Mechanics & Physics of Heterogeneous Materials
Our research interests lie at the intersection of mechanics, computational materials science, and solid state physics.  We integrate a blend of classical and quantum mechanical methods to uncover the multiscale influence of deformational and compositional heterogeneity on structural and electronic properties of solids and nanostructured materials. Our objective is to understand fundamental mechanisms at the atomistic scales and apply the understanding to guide the macroscopic design of materials and structures with new or improved functionalities. Current efforts are focused on the following:


A. Multiscale Mechanics of Fracture in Heterogeneous Materials & Structures
(hybrid materials, composites, biomaterials, alloys)
Fracture is a prevalent failure mode in structural composites, aerospace structures, multi-junction solar cells, high temperature thermoelectrics, thermophotovoltaics, and battery. While successes in the field of fracture mechanics are impressive, it is also impressive how much remains unknown, particularly under heterogeneous conditions. Although several mechanisms (such as crack deflection, shielding, or bridging) have been proposed to influence fracture toughness in simpler heterogeneous constructions, a versatile approach relating toughness and heterogeneity is still to emerge, without which design principles remain bounded by inconclusive empirical approximations. We seek to apply the principles of quantum mechanics and classical mechanics and develop a comprehensive understanding of the relationship among heterogeneity, hierarchy, and toughness.    

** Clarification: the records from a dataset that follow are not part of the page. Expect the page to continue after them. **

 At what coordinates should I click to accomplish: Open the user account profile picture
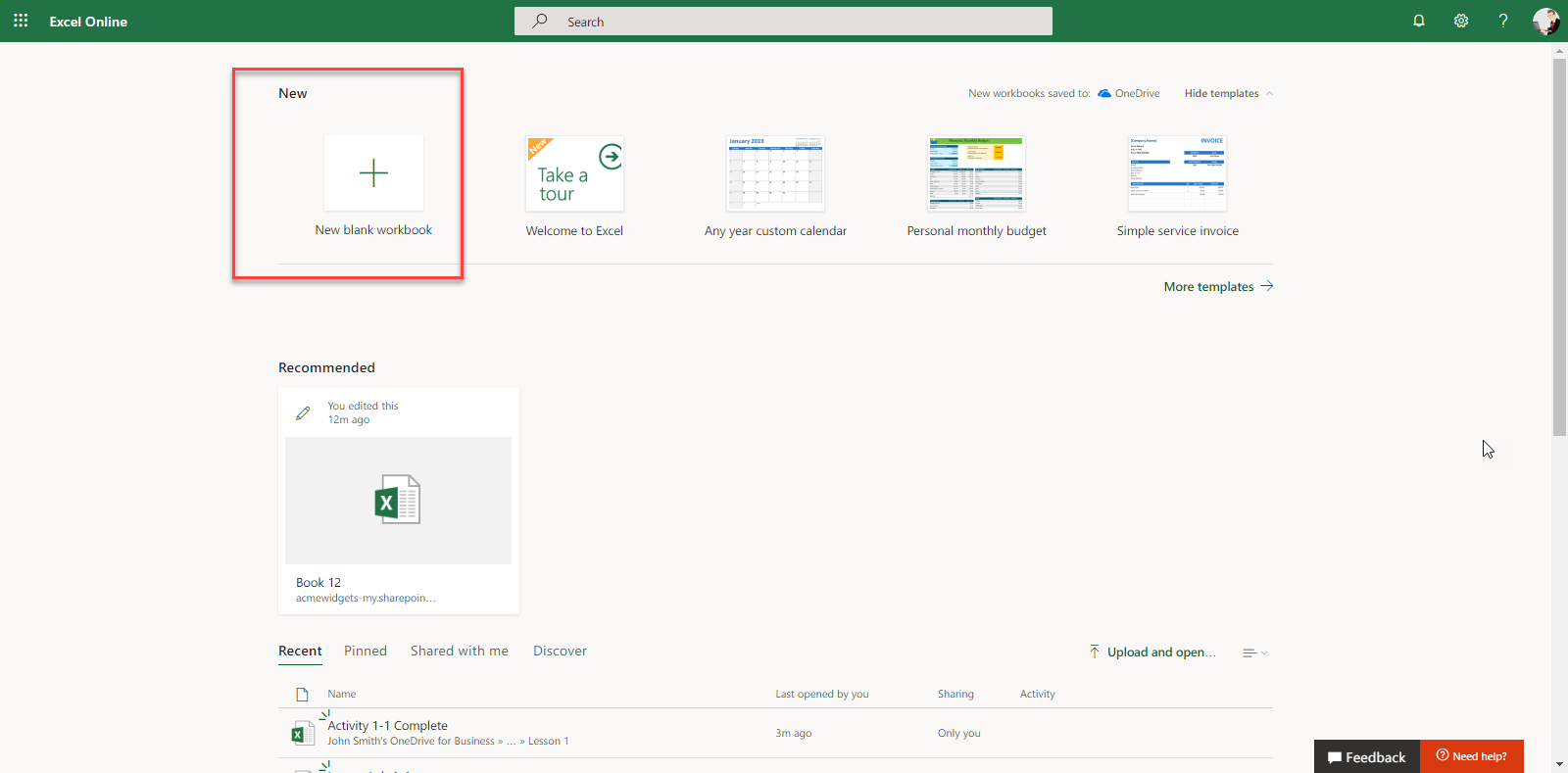1545,21
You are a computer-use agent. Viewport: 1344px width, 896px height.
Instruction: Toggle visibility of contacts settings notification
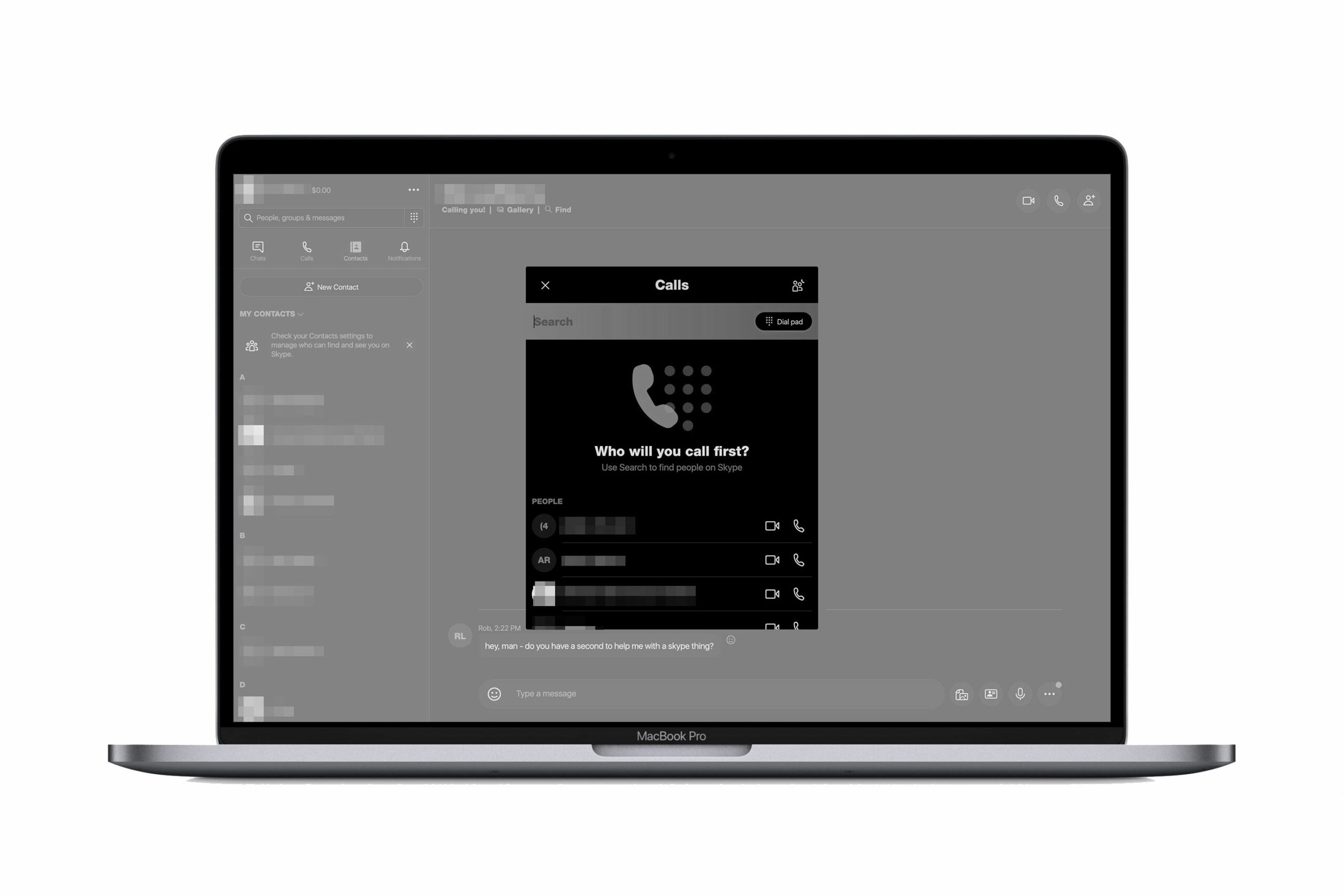[x=410, y=345]
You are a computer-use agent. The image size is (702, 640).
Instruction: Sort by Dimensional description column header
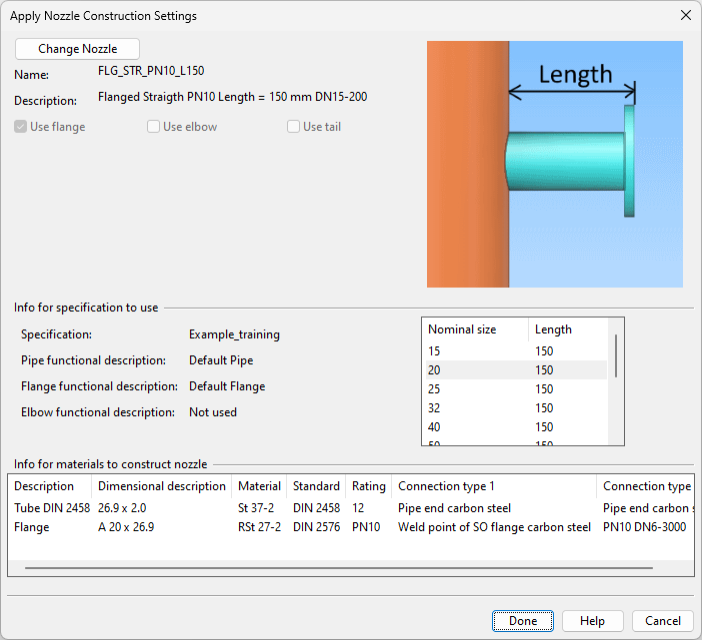tap(161, 486)
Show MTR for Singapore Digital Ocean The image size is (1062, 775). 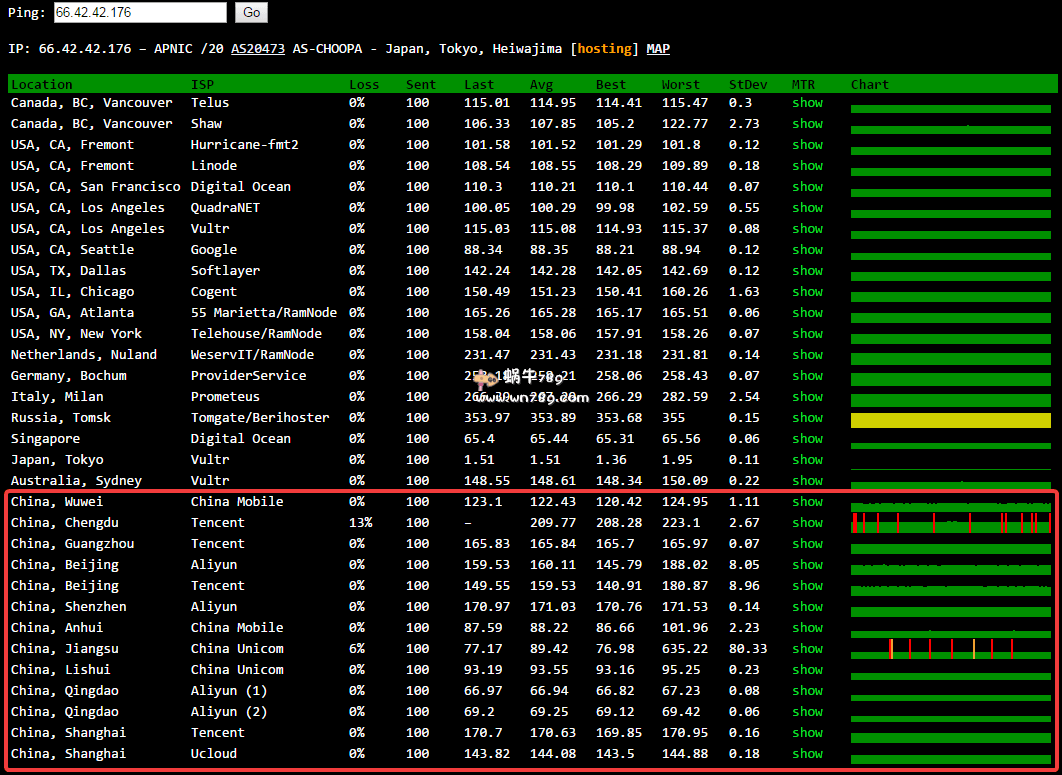[807, 439]
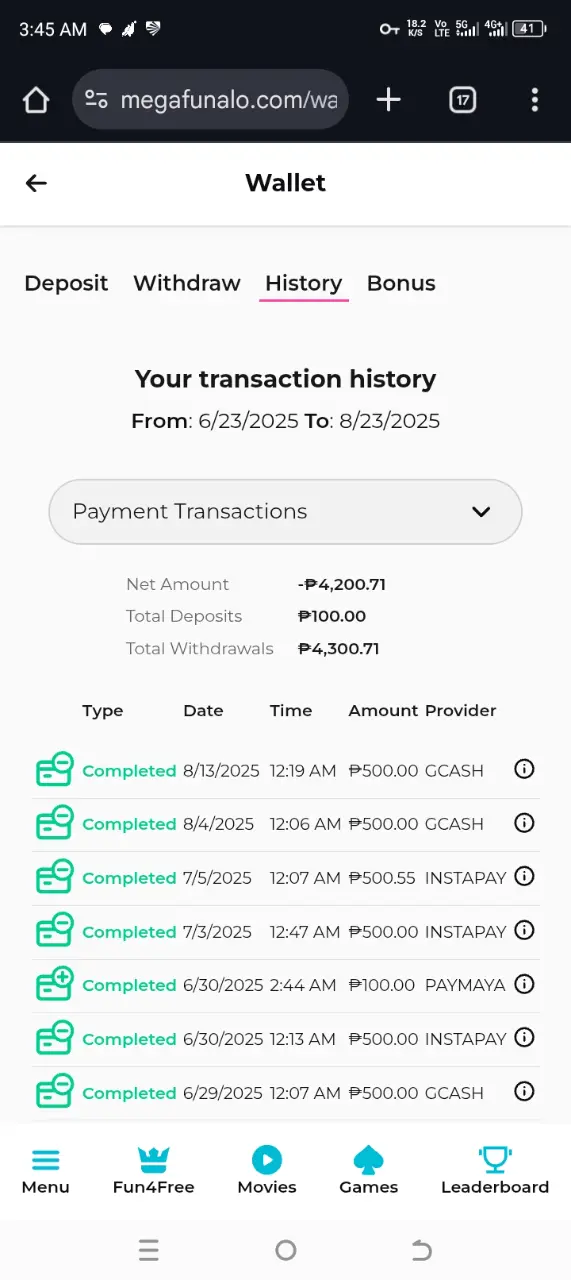
Task: Expand the Payment Transactions dropdown
Action: (285, 511)
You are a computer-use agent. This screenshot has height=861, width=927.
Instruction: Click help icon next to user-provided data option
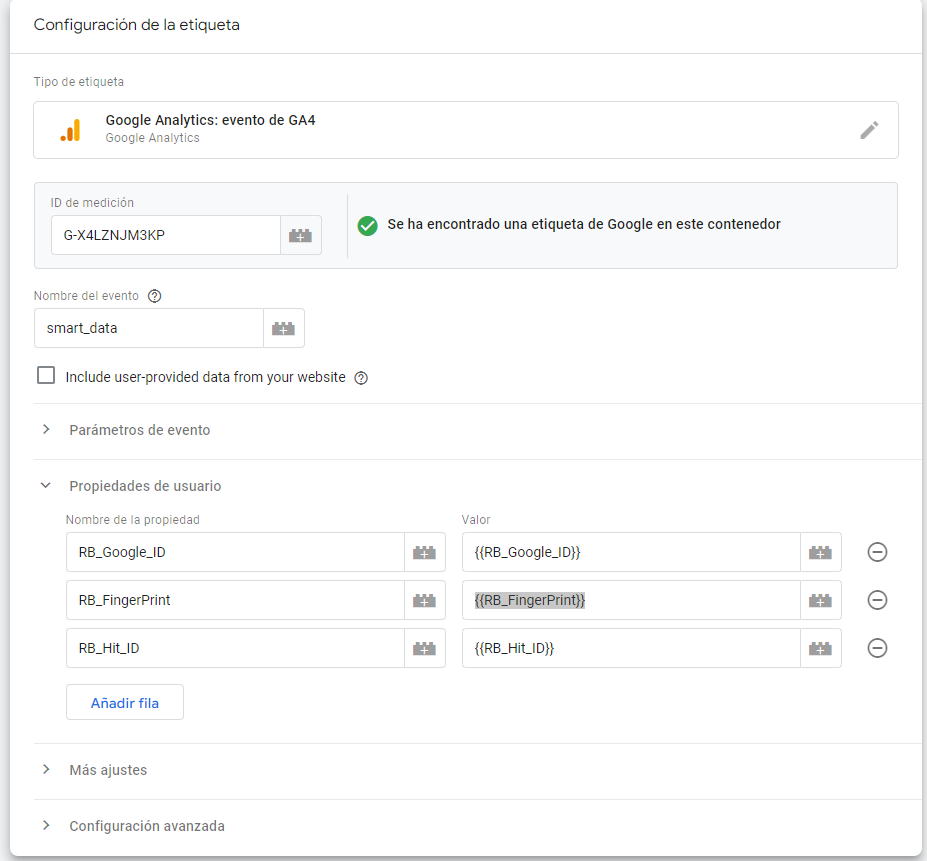tap(361, 378)

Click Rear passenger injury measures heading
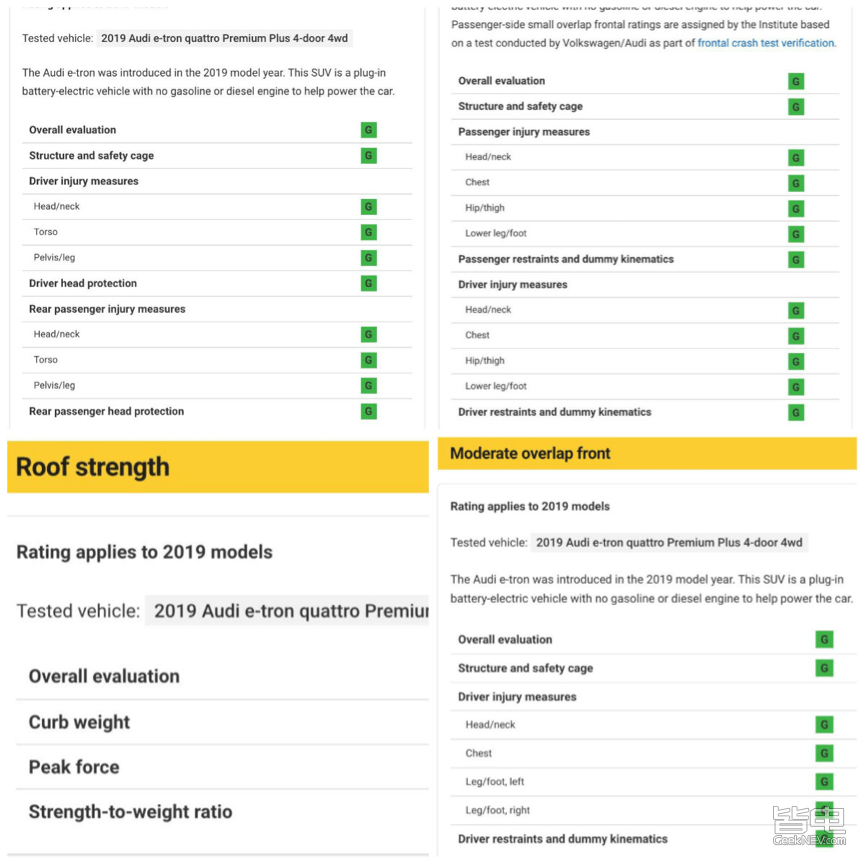(x=107, y=309)
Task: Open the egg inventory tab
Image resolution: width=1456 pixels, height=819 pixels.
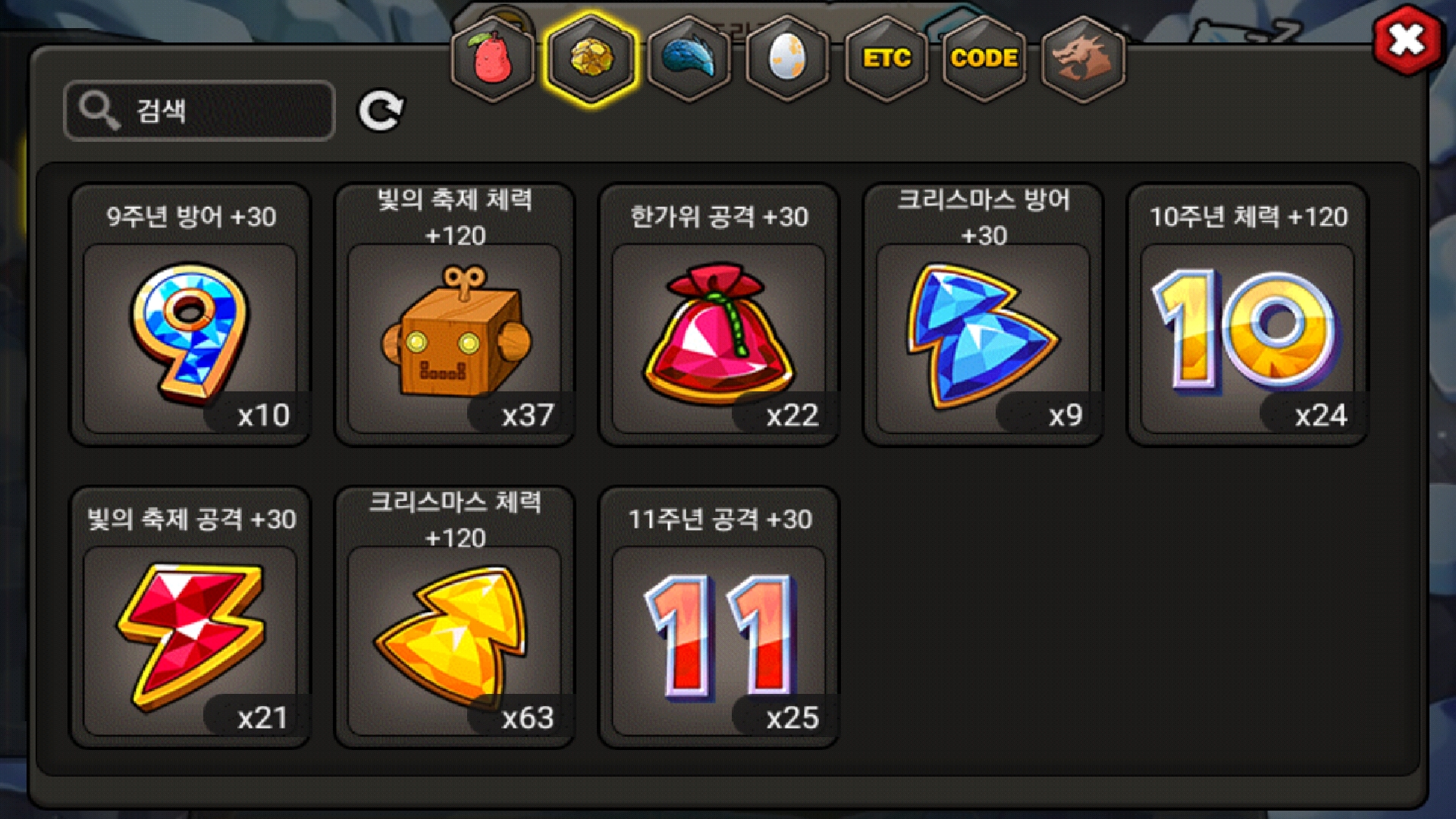Action: [787, 58]
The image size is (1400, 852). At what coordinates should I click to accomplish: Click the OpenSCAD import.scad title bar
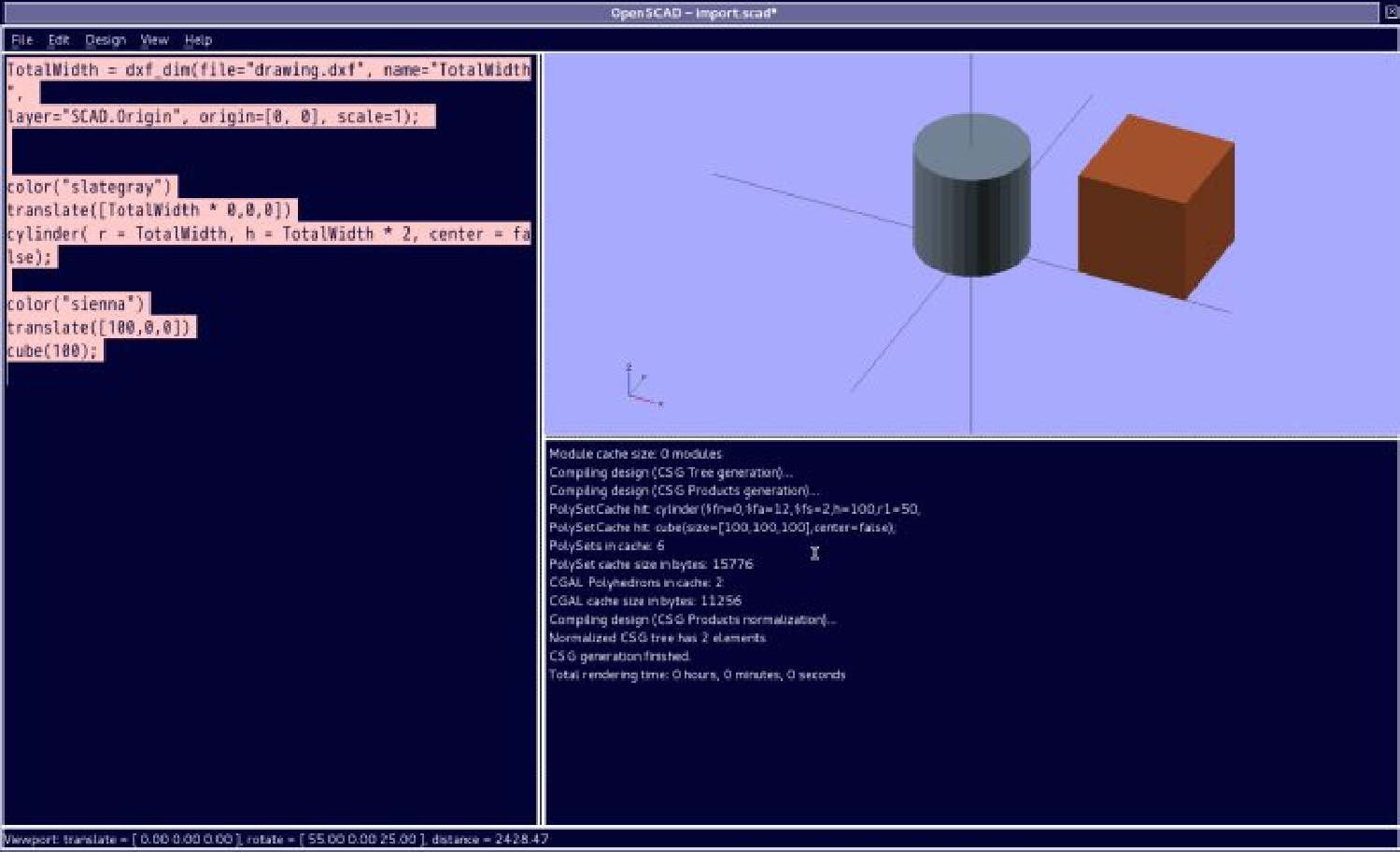pyautogui.click(x=693, y=13)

B. Multiscale Mechanics of Energy Absorption & Transport in Thin-film Heterostructures
(thin-film alloy quantum dot photovoltaics, thin-film thermoelectrics)
We are investigating the role of mechanics in changing the way we look at enhancing efficiency in energy absorption and conversion materials -- such as solar cells and thermoelectric generators. Our aim is to understand energy absorption mechanisms in alloy-quantum-dot (AQD) thin film heterostructures and to construct new design principles for the integration of AQDs in photovoltaics and thermoelectric generators. Our research seeks to apply a physics-based mechanistic approach and open up new possibilities for engineering absorption by exploiting compositional and deformational heterogeneity.  


C. Mechanics of Energy Transport in Nanostructured Hybrid Materials
(2D and 1D materials, their assembly, polycrystalline structures)
Low-dimensional materials such as graphene or carbon nanotube show remarkable promise for next generation electronics (transistors), structural materials (composites), energy (thermoelectrics, solar cells), and biology (biosensors, drug delivery). Nonetheless, due to lack of structural stability they are highly susceptible to undergo mechanical deformation, which alters their pristine properties substantially, particularly in the vicinity of insulating substrates on which they are grown, electrodes that they are attached to, or the external reactive molecules they are exposed during operationsIn order to predict the mechanisms that causes alteration of the electronic behavior of the materials or to control the energy dissipation arising from localized interfacial deformation and its coupling with the long-range elastic fields, we are exploiting material heterogeneity as a design tool. The goal is to protect and enhance their pristine properties and predict new functionality by hybridizing materials at different scales and understanding their energetic correlations under various deformation conditions.